Testimonianza shock. Calci in faccia a Stefano. Il teste chiave racconta il massacro di Cucchi

La testimonianza del carabiniere che incolpa due colleghi del pestaggio

Prima un ceffone in pieno volto e un calcio sulla schiena, poi un terrificante spintone e un altrettanto spaventoso calcio in faccia di cui si ricorda ancora il rumore sinistro. È il racconto di quanto accaduto a Stefano Cucchi, il 30enne geometra romano rimasto vittima nel 2009 per le conseguenze di un pestaggio da parte dei Carabinieri, raccontati da Francesco Tedesco, ovvero uno dei carabinieri imputati nel processo bis.

L’imputato, a distanza di nove anni dai fatti, per la precisione il 9 luglio del 2018, ha deciso di vuotare il sacco raccontando tutto al Procuratore capo Giuseppe Pignatone e al pubblico ministero Giovanni Musarò. E lo ha fatto puntando il dito contro i colleghi Alessio Di Bernardo e Raffaele D’Alessandro, coimputati nel procedimento assieme a Tedesco e altri due colleghi tra cui il maresciallo Roberto Mandolini che all’epoca dei fatti rivestiva il ruolo di comandante interinale della stazione di Roma Appia.
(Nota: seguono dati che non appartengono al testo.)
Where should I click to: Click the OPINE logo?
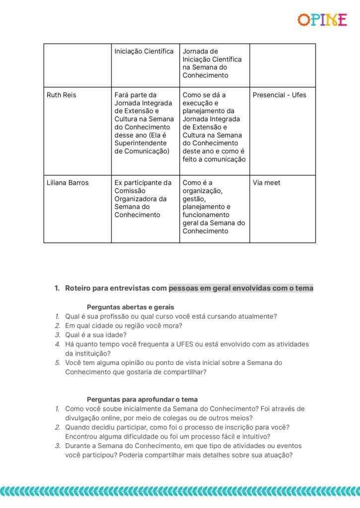coord(322,20)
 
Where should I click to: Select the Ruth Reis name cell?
coord(62,95)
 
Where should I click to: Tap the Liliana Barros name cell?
coord(68,183)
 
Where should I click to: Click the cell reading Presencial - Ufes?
coord(280,95)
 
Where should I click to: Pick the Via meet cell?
coord(267,183)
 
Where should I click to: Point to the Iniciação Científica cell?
coord(144,51)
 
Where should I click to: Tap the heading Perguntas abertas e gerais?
coord(130,307)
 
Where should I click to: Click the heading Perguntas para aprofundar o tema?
coord(142,399)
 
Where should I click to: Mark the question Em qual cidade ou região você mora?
coord(124,325)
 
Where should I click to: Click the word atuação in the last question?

I cinque sono accusati, a seconda delle posizioni, di aver falsificato il verbale e di aver dato la colpa dell’aggressione a tre agenti della polizia penitenziaria, processati e già assolti definitivamente.

Un racconto, quello fatto dal militare, che quasi in presa diretta ha ricostruito prima l’arresto di Cucchi, per questioni di droga, poi l’intero pestaggio consistito in una devastante sequenza di schiaffi, calci e spintoni. Tutto sarebbe avvenuto rapidamente quando il ragazzo veniva trasportato da Tedesco, D’Alessandro e Di Bernardo, in caserma per il foto segnalamento. Un’operazione di routine a cui il geometra voleva sottrarsi e che finiva per scatenare un acceso battibecco con gli accompagnatori. In particolare con Di Bernardo al quale il ragazzo cercava di rifilare un ceffone, senza riuscirci.

IL PESTAGGIO – Un gesto che faceva saltare i nervi al militare che rispondeva con uno schiaffo in pieno volto a Cucchi. Subito dopo interveniva il collega D’Alessandro con un potente calcio, sferrato con la punta del piede. “Un’azione combinata” messa in atto dai due, almeno secondo il racconto del denunciante, che si concludeva con un ulteriore calcio che produceva un orribile suono. Un pestaggio a cui Tedesco si sarebbe opposto prima urlando ai colleghi di fermarsi, poi frapponendosi a loro nel tentativo di proteggere l’arrestato che gli diceva “sto bene, io sono un pugile” ma che appariva fortemente stordito. Ai magistrati, l’uomo ha raccontato molto altro a partire dal fatto che non aveva mai denunciato nulla per paura di ritorsioni da parte di quelli che lui ritiene i veri autori del pestaggio.

Non solo, l’uomo ha anche raccontato dei presunti favoritismi fatti dal Mandolini nei confronti di Di Bernardo e D’Alessandro perché “portano a casa molti arresti” e, soprattutto, la circostanza secondo cui l’allora comandante interinale fosse a conoscenza di quanto accaduto e che, in occasione degli interrogatori sostenuti nel 2009, gli avrebbe suggerito: “Al Pm digli che Cucchi stava bene, e che non è successo niente… capisci a me, poi ci penso io, non ti preoccupare”. Nel frattempo, la Procura ha aperto un nuovo fascicolo per falso con indagati altri Carabinieri tra cui Francesco Di Sano, il militare che scrisse due annotazioni di servizio ritenute sospette dai Pm.